Interestingly, some of the studies have shown lower decline in cortisol levels in the evening, thus flattening diurnal cortisol rhythm in children [37] as well as adults [8, 38‒40] with obesity, which may suggest disruption of the cortisol circadian rhythms. This may also resolve the discrepancy seen between studies showing elevated total daily cortisol (using assays as UFC [3] or hair cortisol assays [41]) in subjects with obesity and the decreased morning and awakening levels and responsiveness as seen in our study.

In our study, we did not find any differences in FC in people with obesity as compared to controls. Although previous studies have found a good correlation between SC and FC [42], the discrepancy found between SC and FC may be explained by difference in variability between those assays (higher in SC) [42]. Interestingly, CBG levels were found to be negatively correlated with BMI; thus, lower levels in people with obesity may influence FC levels but not SC [43].

Our findings diverge from those reported by Lu et al. [44], as we observed no significant differences in ACTH levels between individuals with obesity and controls. This discrepancy might be attributed to demographic variations in the study populations, with our cohort comprising Caucasian participants, whereas Lu et al. [44] examined a Chinese population.

The limitation of our study is the small number of subjects. Also, the study’s single-center design may introduce bias, potentially limiting the generalizability of results to broader populations.

The observation of lower baseline and stimulated total and salivary cortisol levels, along with the negative correlations between cortisol and BMI/WC, clearly does not support the concept of HPA axis overactivity or heightened cortisol secretion in obesity. If anything, cortisol secretion appears somewhat restrained in otherwise healthy individuals with obesity, albeit still within the defined normal range. Whether this is due to increased cortisol metabolism in obesity [4] or other factors (disturbed HPA circadian rhythm?) remains to be discovered.
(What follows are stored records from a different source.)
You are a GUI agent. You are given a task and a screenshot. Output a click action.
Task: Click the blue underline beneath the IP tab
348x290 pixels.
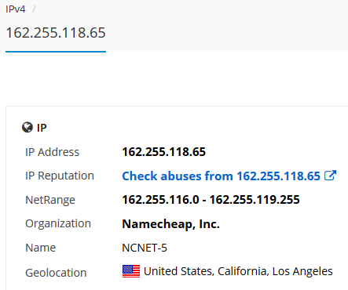pos(56,52)
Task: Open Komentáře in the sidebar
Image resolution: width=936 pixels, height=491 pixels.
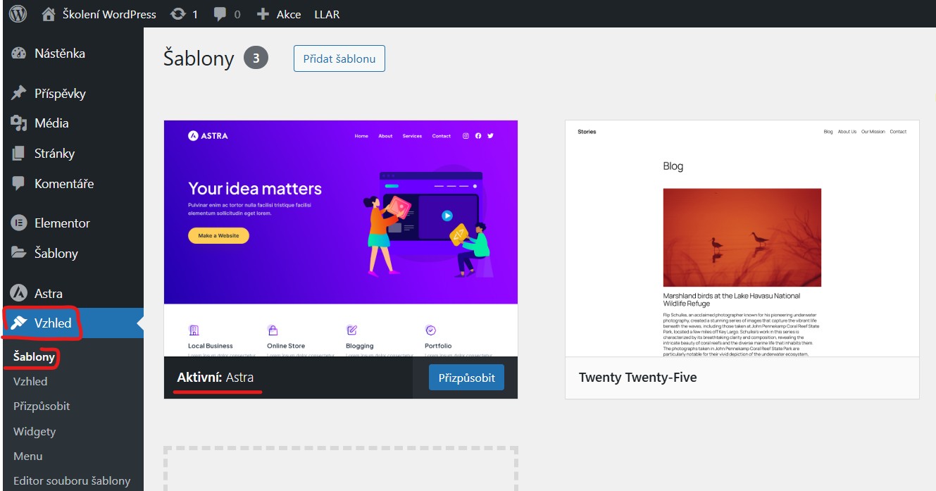Action: click(x=63, y=184)
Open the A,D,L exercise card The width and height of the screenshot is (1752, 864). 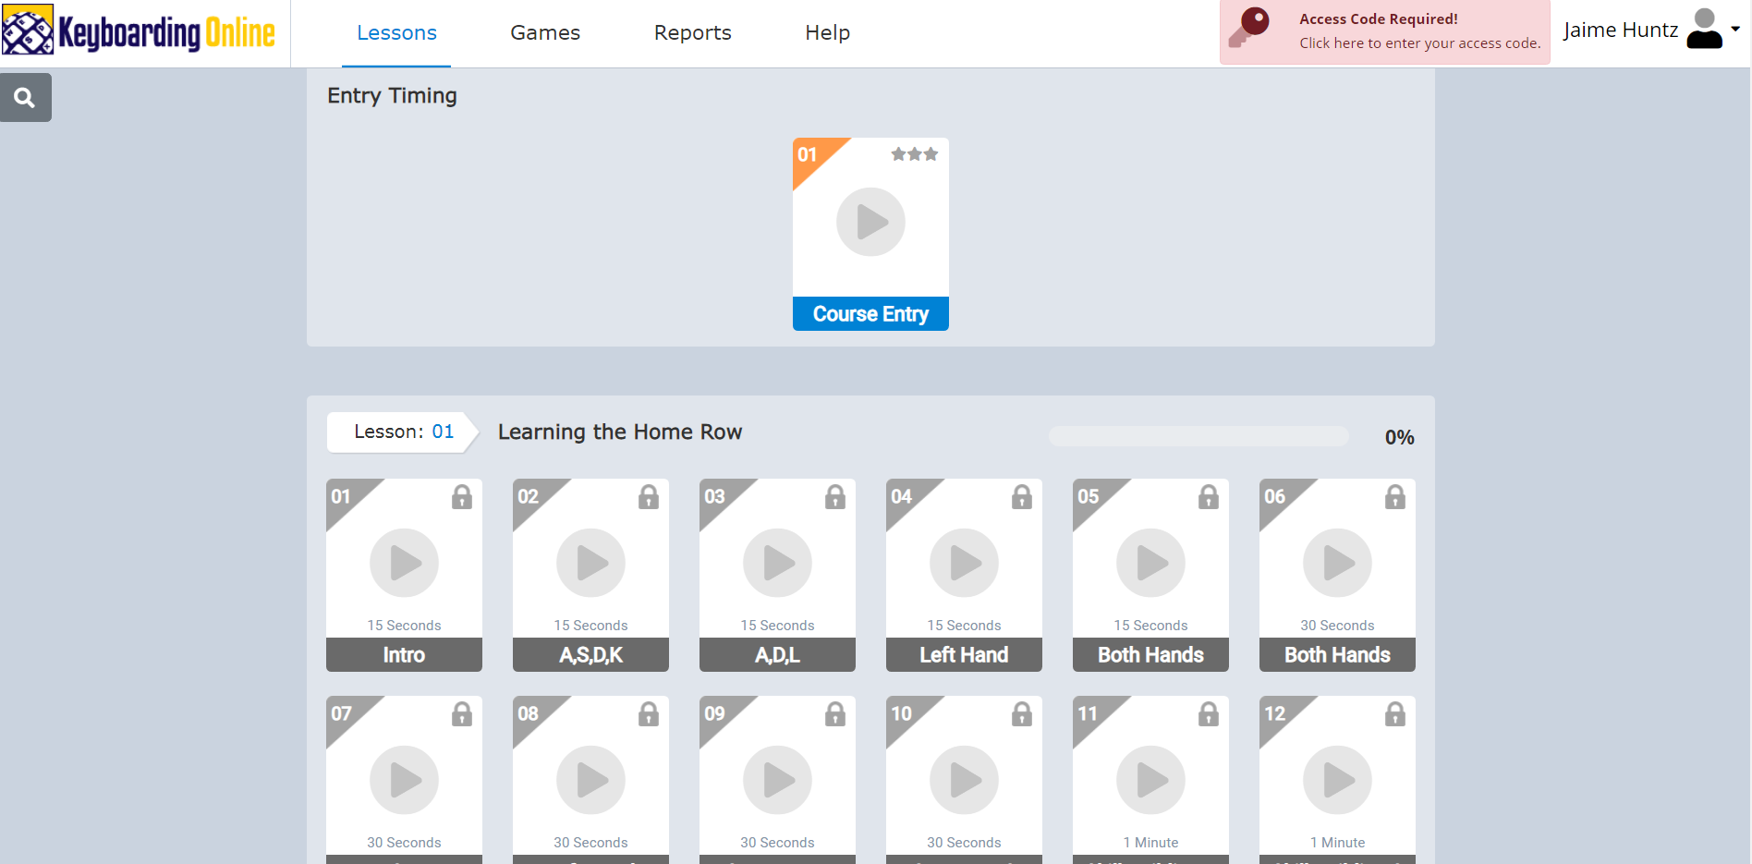coord(777,575)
This study protocol was reviewed and approved by the local Ethical Committee at Ichilov Sourasky Medical Center (Approval No. IRB# 0574-08 TLV). Written informed consent was obtained from all participants.

All authors declare that they have no known competing financial interests or personal relationships that could have appeared to influence the work reported in this paper.

The authors received no funding for the research, authorship, or publication of this article.

Y.S.: design of work and drafting of manuscript. E.O., Y.G., and K.T.: revision of manuscript. W.A.A.: statistical analysis. Y.M., S.S., M.Y., and M.S.: data collection. N.S.: substantial conception of work and drafting of manuscript.

Due to IRB requirements, personal patient data are unidentified and not available to the general public. In specific cases, the data will be shared from Y.S. according to the guidelines of our local IRB.